> [ISTRUZIONI DELL'ESERCIZIO]:
1: Secondo il testo sull'annuncio del lockdown, quanti contagi registrava il bollettino giornaliero del 9 marzo 2020?
2: Prosegua il testo sull'annuncio del lockdown, riprendendo subito dopo l'ultima frase riportata.

> [ESTRATTO FORNITO]:
● ● ● ● ● ● ●
Sono passati due anni da un momento che rimarrà per sempre nella storia del nostro Paese e impresso nella memoria di tutti noi. Era la sera del 9 marzo 2020, quando l’allora presidente del Consiglio Giuseppe Conte annunciava che dal giorno successivo l’Italia sarebbe entrata in lockdown.
9 marzo 2020, due anni fa Conte annunciava il lockdown
“Sto per firmare un provvedimento che possiamo sintetizzare con l’espressione ‘io resto a casa’. Non ci sarà più una zona rossa, non ci sarà più la zona uno e la zona due della penisola. Ci sarà l’Italia. Un’Italia zona protetta“.
Probabilmente non dimenticheremo mai queste parole né la apprensione con cui Giuseppe Conte le pronunciava. Quel giorno il bollettino giornaliero contava 9172 contagi e 463 decessi. Ma la vera drammaticità si vedeva negli ospedali.
Code chilometriche di ambulanze che aspettavano il proprio turno sperando nella disponibilità di un posto letto. Personale stremato da turni infiniti da affrontare senza le dovute precauzioni. Elena Pagliarini, infermiera del Pronto soccorso dell’ospedale di Cremona, diventerà la protagonista della foto simbolo di quei tragici giorni. Sfinita, si era addormentata con la testa sulla tastiera del computer, con la mascherina e il camice ancora indosso.
● ● ● ● ● ● ●
Voci di dati salvate
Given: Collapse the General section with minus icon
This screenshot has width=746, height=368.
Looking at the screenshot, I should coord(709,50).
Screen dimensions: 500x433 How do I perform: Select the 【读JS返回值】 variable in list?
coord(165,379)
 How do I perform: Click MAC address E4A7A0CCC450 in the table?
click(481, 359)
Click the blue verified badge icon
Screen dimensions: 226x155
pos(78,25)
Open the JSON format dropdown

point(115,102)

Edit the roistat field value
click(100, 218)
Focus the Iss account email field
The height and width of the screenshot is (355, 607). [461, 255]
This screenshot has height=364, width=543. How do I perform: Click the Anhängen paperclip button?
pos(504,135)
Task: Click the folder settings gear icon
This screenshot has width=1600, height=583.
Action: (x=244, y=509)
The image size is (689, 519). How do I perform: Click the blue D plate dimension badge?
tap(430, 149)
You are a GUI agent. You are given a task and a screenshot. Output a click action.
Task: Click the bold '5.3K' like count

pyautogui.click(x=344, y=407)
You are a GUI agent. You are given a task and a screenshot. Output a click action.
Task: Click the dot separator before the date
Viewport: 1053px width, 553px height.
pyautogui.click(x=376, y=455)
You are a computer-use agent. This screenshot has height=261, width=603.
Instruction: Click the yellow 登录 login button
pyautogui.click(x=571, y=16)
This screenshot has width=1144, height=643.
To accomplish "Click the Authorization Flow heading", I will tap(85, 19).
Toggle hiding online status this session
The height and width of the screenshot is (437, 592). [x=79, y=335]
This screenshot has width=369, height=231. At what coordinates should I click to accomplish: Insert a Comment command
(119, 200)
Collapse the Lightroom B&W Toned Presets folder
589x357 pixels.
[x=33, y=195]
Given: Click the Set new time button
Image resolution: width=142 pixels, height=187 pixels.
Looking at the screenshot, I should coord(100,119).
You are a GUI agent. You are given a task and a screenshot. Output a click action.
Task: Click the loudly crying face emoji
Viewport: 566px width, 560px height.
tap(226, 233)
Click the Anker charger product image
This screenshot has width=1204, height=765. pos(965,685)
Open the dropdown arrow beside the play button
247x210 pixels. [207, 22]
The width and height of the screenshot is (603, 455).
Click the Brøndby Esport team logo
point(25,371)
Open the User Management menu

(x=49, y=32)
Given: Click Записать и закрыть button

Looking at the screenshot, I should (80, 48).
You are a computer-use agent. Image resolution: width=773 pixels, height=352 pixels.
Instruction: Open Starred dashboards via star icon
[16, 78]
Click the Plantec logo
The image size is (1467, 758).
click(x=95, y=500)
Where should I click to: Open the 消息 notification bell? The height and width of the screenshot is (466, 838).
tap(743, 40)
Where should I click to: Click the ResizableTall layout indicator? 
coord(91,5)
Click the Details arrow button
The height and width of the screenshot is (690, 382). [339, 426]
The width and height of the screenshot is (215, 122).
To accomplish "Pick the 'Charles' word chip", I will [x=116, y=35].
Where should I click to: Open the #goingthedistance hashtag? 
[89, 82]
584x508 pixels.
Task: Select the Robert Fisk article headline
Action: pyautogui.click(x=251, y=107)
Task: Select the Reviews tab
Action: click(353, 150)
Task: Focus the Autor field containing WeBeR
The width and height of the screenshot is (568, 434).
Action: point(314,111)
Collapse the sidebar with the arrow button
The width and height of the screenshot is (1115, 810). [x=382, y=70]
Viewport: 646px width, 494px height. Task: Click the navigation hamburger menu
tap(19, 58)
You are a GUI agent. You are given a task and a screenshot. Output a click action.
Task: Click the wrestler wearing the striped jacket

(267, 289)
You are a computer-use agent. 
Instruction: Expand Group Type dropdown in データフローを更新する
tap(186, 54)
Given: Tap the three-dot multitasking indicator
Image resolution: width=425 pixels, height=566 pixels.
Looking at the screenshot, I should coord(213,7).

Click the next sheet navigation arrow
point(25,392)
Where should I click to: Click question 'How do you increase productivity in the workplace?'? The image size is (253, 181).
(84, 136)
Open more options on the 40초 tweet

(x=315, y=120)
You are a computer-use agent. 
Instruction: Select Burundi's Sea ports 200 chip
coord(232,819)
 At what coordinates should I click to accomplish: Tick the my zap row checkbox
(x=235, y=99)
● ● ● ● ● ● ●
> [LE SUE RISPOSTE]:
1: Il bollettino registrava 9172 contagi.

2:
Lockdown, Conte: “Evitare spostamenti in tutta Italia, tranne che per ragioni di lavoro, necessità o salute”
La pandemia avanzava incessantemente e del virus si sapeva ancora poco, pochissimo. Con le parole di Conte si apriva uno scenario alquanto surreale che nessuno avrebbe mai immaginato e che per i successivi 70 giorni circa ci avrebbe fatto piombare nella paura e nella solitudine. Un lockdown generale, tutte le attività chiuse se non quelle strettamente legate ai beni di prima necessità. Non un’uscita, non una visita a parenti, genitori, nonni. Non una passeggiata al parco.
Per le prime settimane c’era solo un appuntamento non esplicito ma che molti rispettavano. Nel pomeriggio si aprivano le finestre, si metteva la musica, si ballava, si cantava, si suonava e per quanto possibili, si socializzava da un dirimpetto all’altro. Ripetendo come mantra “Ce la faremo!” , “Andrà tutto bene”. Lungi applausi e pittoreschi arcobaleni disegnati dai nostri bambini ad ornare i balconi.
Quel 9 marzo, insomma, con l’annuncio di Conte la pandemia da concetto astratto diventava una realtà. Iniziava allora il sacrificio che ci avrebbe reso “distanti oggi per abbracciarci più forte domani“. Sono trascorsi due anni. Ma gli abbracci quelli pieni, avvolgenti e spontanei, sembrano ancora lontani.